▶ [Dataset excerpts]:

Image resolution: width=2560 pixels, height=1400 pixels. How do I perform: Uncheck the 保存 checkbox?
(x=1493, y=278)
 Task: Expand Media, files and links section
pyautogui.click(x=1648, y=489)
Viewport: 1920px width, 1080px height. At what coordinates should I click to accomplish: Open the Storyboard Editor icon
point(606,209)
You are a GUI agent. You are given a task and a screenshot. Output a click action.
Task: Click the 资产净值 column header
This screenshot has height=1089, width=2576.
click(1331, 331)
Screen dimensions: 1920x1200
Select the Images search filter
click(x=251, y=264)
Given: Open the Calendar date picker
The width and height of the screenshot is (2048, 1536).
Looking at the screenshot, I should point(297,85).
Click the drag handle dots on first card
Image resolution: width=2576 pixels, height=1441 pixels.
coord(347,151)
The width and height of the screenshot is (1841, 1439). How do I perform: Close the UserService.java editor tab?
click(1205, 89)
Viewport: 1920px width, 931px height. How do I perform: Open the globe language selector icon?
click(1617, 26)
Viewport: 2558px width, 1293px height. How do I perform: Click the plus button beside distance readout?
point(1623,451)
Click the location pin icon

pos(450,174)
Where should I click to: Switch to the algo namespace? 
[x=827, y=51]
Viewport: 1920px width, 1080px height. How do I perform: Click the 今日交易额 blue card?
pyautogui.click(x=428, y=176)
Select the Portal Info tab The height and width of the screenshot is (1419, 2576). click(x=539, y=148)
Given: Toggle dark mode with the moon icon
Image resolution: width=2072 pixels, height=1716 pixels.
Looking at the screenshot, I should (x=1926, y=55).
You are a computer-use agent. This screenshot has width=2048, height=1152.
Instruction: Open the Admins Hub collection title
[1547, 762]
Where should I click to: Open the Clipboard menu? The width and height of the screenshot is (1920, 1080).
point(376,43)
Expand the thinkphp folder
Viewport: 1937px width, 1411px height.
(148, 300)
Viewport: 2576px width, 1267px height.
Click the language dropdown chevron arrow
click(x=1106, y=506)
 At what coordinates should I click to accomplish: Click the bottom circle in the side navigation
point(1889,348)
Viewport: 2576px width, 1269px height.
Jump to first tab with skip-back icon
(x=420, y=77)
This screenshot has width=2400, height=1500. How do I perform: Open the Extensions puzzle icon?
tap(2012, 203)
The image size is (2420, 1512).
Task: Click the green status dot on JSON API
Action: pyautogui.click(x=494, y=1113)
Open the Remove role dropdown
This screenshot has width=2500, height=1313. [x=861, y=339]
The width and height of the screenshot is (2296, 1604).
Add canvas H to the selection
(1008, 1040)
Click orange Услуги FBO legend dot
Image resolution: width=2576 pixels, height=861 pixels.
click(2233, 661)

▶ [Exercise prompt]: Please reproduce all of the entries exactly as they stand.

▶ [Finished exercise]:
Image resolution: width=2560 pixels, height=1400 pixels. How do I perform: Uncheck the 保存 checkbox?
(x=1493, y=278)
 Task: Expand Media, files and links section
pyautogui.click(x=1648, y=489)
Viewport: 1920px width, 1080px height. At what coordinates should I click to accomplish: Open the Storyboard Editor icon
point(606,209)
You are a GUI agent. You are given a task and a screenshot. Output a click action.
Task: Click the 资产净值 column header
This screenshot has height=1089, width=2576.
click(1331, 331)
Screen dimensions: 1920x1200
Select the Images search filter
click(x=251, y=264)
Given: Open the Calendar date picker
The width and height of the screenshot is (2048, 1536).
Looking at the screenshot, I should point(297,85).
Click the drag handle dots on first card
Image resolution: width=2576 pixels, height=1441 pixels.
coord(347,151)
The width and height of the screenshot is (1841, 1439). How do I perform: Close the UserService.java editor tab?
click(1205, 89)
Viewport: 1920px width, 931px height. How do I perform: Open the globe language selector icon?
click(1617, 26)
Viewport: 2558px width, 1293px height. How do I perform: Click the plus button beside distance readout?
point(1623,451)
Click the location pin icon

pos(450,174)
Where should I click to: Switch to the algo namespace? 
[x=827, y=51]
Viewport: 1920px width, 1080px height. How do I perform: Click the 今日交易额 blue card?
pyautogui.click(x=428, y=176)
Select the Portal Info tab The height and width of the screenshot is (1419, 2576). click(x=539, y=148)
Given: Toggle dark mode with the moon icon
Image resolution: width=2072 pixels, height=1716 pixels.
Looking at the screenshot, I should (x=1926, y=55).
You are a computer-use agent. This screenshot has width=2048, height=1152.
Instruction: Open the Admins Hub collection title
[1547, 762]
Where should I click to: Open the Clipboard menu? The width and height of the screenshot is (1920, 1080).
point(376,43)
Expand the thinkphp folder
Viewport: 1937px width, 1411px height.
(148, 300)
Viewport: 2576px width, 1267px height.
Click the language dropdown chevron arrow
click(x=1106, y=506)
 At what coordinates should I click to accomplish: Click the bottom circle in the side navigation
point(1889,348)
Viewport: 2576px width, 1269px height.
Jump to first tab with skip-back icon
(x=420, y=77)
This screenshot has width=2400, height=1500. How do I perform: Open the Extensions puzzle icon?
tap(2012, 203)
The image size is (2420, 1512).
Task: Click the green status dot on JSON API
Action: pyautogui.click(x=494, y=1113)
Open the Remove role dropdown
This screenshot has width=2500, height=1313. [x=861, y=339]
The width and height of the screenshot is (2296, 1604).
Add canvas H to the selection
(1008, 1040)
Click orange Услуги FBO legend dot
Image resolution: width=2576 pixels, height=861 pixels.
click(2233, 661)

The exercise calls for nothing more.